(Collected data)
-------

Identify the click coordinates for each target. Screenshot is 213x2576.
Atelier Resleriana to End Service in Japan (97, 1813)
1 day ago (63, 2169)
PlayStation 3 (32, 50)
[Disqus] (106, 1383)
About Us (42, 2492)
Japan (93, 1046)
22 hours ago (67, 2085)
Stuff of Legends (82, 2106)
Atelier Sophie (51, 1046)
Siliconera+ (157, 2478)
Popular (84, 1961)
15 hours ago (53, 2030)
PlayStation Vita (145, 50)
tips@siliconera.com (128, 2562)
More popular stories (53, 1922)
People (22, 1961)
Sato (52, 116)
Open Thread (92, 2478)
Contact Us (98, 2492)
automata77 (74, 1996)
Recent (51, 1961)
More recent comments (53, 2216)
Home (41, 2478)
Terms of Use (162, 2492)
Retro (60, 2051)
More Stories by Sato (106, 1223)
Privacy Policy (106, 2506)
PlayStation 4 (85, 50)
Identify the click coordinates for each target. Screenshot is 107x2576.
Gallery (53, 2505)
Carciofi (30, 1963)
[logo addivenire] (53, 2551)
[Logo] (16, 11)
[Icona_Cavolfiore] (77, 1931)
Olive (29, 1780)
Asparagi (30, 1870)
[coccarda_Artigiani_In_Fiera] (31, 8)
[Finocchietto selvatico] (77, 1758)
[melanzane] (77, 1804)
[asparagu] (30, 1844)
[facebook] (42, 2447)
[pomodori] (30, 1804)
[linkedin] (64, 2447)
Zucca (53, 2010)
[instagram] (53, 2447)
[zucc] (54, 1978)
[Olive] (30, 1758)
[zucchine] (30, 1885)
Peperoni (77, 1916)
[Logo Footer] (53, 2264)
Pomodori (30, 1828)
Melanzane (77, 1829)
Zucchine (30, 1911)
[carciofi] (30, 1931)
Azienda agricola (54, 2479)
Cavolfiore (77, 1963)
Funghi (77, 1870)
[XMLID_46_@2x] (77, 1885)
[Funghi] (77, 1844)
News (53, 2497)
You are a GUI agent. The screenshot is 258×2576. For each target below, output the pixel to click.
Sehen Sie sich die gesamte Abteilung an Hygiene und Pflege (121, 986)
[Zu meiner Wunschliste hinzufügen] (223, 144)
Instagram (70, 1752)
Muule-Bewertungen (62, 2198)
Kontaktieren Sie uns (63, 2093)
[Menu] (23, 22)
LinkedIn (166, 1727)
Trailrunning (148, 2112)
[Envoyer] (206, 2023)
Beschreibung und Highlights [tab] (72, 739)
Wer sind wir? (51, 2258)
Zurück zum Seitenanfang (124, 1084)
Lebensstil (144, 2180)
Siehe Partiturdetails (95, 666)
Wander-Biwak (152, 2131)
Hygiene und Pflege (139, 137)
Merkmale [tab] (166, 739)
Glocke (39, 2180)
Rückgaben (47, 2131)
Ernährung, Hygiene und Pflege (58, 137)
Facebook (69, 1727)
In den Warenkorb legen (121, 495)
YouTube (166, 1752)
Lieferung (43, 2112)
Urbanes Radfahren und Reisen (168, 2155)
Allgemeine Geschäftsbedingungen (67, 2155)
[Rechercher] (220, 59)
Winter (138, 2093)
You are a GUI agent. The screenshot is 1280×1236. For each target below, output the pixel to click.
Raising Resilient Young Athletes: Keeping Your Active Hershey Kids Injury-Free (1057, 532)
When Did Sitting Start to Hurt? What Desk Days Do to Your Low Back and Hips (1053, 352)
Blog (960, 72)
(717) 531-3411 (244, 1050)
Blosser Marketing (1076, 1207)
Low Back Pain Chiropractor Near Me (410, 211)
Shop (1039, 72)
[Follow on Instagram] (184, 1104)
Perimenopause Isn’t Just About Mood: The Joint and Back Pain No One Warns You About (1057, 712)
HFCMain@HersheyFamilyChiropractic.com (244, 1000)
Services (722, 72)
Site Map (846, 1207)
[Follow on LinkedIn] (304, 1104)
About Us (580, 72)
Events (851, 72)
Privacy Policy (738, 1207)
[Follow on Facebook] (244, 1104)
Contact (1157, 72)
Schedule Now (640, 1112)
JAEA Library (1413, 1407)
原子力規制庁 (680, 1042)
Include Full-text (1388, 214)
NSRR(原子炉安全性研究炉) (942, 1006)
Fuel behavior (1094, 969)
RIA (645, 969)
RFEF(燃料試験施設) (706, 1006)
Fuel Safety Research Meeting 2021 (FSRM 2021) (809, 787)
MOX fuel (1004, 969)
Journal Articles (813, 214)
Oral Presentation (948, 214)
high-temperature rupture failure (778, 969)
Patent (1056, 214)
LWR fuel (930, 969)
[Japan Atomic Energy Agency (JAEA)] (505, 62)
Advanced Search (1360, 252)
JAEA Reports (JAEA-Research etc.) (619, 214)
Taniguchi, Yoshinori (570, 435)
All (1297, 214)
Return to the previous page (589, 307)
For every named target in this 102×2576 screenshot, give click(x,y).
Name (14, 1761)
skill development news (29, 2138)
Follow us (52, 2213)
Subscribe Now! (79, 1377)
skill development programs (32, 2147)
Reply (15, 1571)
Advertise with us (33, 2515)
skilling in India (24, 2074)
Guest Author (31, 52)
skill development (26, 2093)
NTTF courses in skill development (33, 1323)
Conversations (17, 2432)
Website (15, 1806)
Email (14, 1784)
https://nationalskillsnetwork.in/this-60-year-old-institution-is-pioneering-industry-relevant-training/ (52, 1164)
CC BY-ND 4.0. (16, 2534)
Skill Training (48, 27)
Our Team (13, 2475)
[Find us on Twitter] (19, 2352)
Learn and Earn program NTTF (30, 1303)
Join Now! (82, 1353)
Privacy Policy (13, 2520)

-------

## Action item
Word for word, give back all of the records.

## Answer space
Identify the click coordinates for each target. Screenshot is 213x2576.
Atelier Resleriana to End Service in Japan (97, 1813)
1 day ago (63, 2169)
PlayStation 3 (32, 50)
[Disqus] (106, 1383)
About Us (42, 2492)
Japan (93, 1046)
22 hours ago (67, 2085)
Stuff of Legends (82, 2106)
Atelier Sophie (51, 1046)
Siliconera+ (157, 2478)
Popular (84, 1961)
15 hours ago (53, 2030)
PlayStation Vita (145, 50)
tips@siliconera.com (128, 2562)
More popular stories (53, 1922)
People (22, 1961)
Sato (52, 116)
Open Thread (92, 2478)
Contact Us (98, 2492)
automata77 (74, 1996)
Recent (51, 1961)
More recent comments (53, 2216)
Home (41, 2478)
Terms of Use (162, 2492)
Retro (60, 2051)
More Stories by Sato (106, 1223)
Privacy Policy (106, 2506)
PlayStation 4 (85, 50)
Identify the click coordinates for each target. Screenshot is 107x2576.
Gallery (53, 2505)
Carciofi (30, 1963)
[logo addivenire] (53, 2551)
[Logo] (16, 11)
[Icona_Cavolfiore] (77, 1931)
Olive (29, 1780)
Asparagi (30, 1870)
[coccarda_Artigiani_In_Fiera] (31, 8)
[Finocchietto selvatico] (77, 1758)
[melanzane] (77, 1804)
[asparagu] (30, 1844)
[facebook] (42, 2447)
[pomodori] (30, 1804)
[linkedin] (64, 2447)
Zucca (53, 2010)
[instagram] (53, 2447)
[zucc] (54, 1978)
[Olive] (30, 1758)
[zucchine] (30, 1885)
Peperoni (77, 1916)
[Logo Footer] (53, 2264)
Pomodori (30, 1828)
Melanzane (77, 1829)
Zucchine (30, 1911)
[carciofi] (30, 1931)
Azienda agricola (54, 2479)
Cavolfiore (77, 1963)
Funghi (77, 1870)
[XMLID_46_@2x] (77, 1885)
[Funghi] (77, 1844)
News (53, 2497)
You are a GUI agent. The screenshot is 258×2576. For each target below, output the pixel to click.
Sehen Sie sich die gesamte Abteilung an Hygiene und Pflege (121, 986)
[Zu meiner Wunschliste hinzufügen] (223, 144)
Instagram (70, 1752)
Muule-Bewertungen (62, 2198)
Kontaktieren Sie uns (63, 2093)
[Menu] (23, 22)
LinkedIn (166, 1727)
Trailrunning (148, 2112)
[Envoyer] (206, 2023)
Beschreibung und Highlights [tab] (72, 739)
Wer sind wir? (51, 2258)
Zurück zum Seitenanfang (124, 1084)
Lebensstil (144, 2180)
Siehe Partiturdetails (95, 666)
Wander-Biwak (152, 2131)
Hygiene und Pflege (139, 137)
Merkmale [tab] (166, 739)
Glocke (39, 2180)
Rückgaben (47, 2131)
Ernährung, Hygiene und Pflege (58, 137)
Facebook (69, 1727)
In den Warenkorb legen (121, 495)
YouTube (166, 1752)
Lieferung (43, 2112)
Urbanes Radfahren und Reisen (168, 2155)
Allgemeine Geschäftsbedingungen (67, 2155)
[Rechercher] (220, 59)
Winter (138, 2093)
You are a GUI agent. The screenshot is 1280×1236. For each target below, output the pixel to click.
Raising Resilient Young Athletes: Keeping Your Active Hershey Kids Injury-Free (1057, 532)
When Did Sitting Start to Hurt? What Desk Days Do to Your Low Back and Hips (1053, 352)
Blog (960, 72)
(717) 531-3411 (244, 1050)
Blosser Marketing (1076, 1207)
Low Back Pain Chiropractor Near Me (410, 211)
Shop (1039, 72)
[Follow on Instagram] (184, 1104)
Perimenopause Isn’t Just About Mood: The Joint and Back Pain No One Warns You About (1057, 712)
HFCMain@HersheyFamilyChiropractic.com (244, 1000)
Services (722, 72)
Site Map (846, 1207)
[Follow on LinkedIn] (304, 1104)
About Us (580, 72)
Events (851, 72)
Privacy Policy (738, 1207)
[Follow on Facebook] (244, 1104)
Contact (1157, 72)
Schedule Now (640, 1112)
JAEA Library (1413, 1407)
原子力規制庁 (680, 1042)
Include Full-text (1388, 214)
NSRR(原子炉安全性研究炉) (942, 1006)
Fuel behavior (1094, 969)
RIA (645, 969)
RFEF(燃料試験施設) (706, 1006)
Fuel Safety Research Meeting 2021 (FSRM 2021) (809, 787)
MOX fuel (1004, 969)
Journal Articles (813, 214)
Oral Presentation (948, 214)
high-temperature rupture failure (778, 969)
Patent (1056, 214)
LWR fuel (930, 969)
[Japan Atomic Energy Agency (JAEA)] (505, 62)
Advanced Search (1360, 252)
JAEA Reports (JAEA-Research etc.) (619, 214)
Taniguchi, Yoshinori (570, 435)
All (1297, 214)
Return to the previous page (589, 307)
For every named target in this 102×2576 screenshot, give click(x,y).
Name (14, 1761)
skill development news (29, 2138)
Follow us (52, 2213)
Subscribe Now! (79, 1377)
skill development programs (32, 2147)
Reply (15, 1571)
Advertise with us (33, 2515)
skilling in India (24, 2074)
Guest Author (31, 52)
skill development (26, 2093)
NTTF courses in skill development (33, 1323)
Conversations (17, 2432)
Website (15, 1806)
Email (14, 1784)
https://nationalskillsnetwork.in/this-60-year-old-institution-is-pioneering-industry-relevant-training/ (52, 1164)
CC BY-ND 4.0. (16, 2534)
Skill Training (48, 27)
Our Team (13, 2475)
[Find us on Twitter] (19, 2352)
Learn and Earn program NTTF (30, 1303)
Join Now! (82, 1353)
Privacy Policy (13, 2520)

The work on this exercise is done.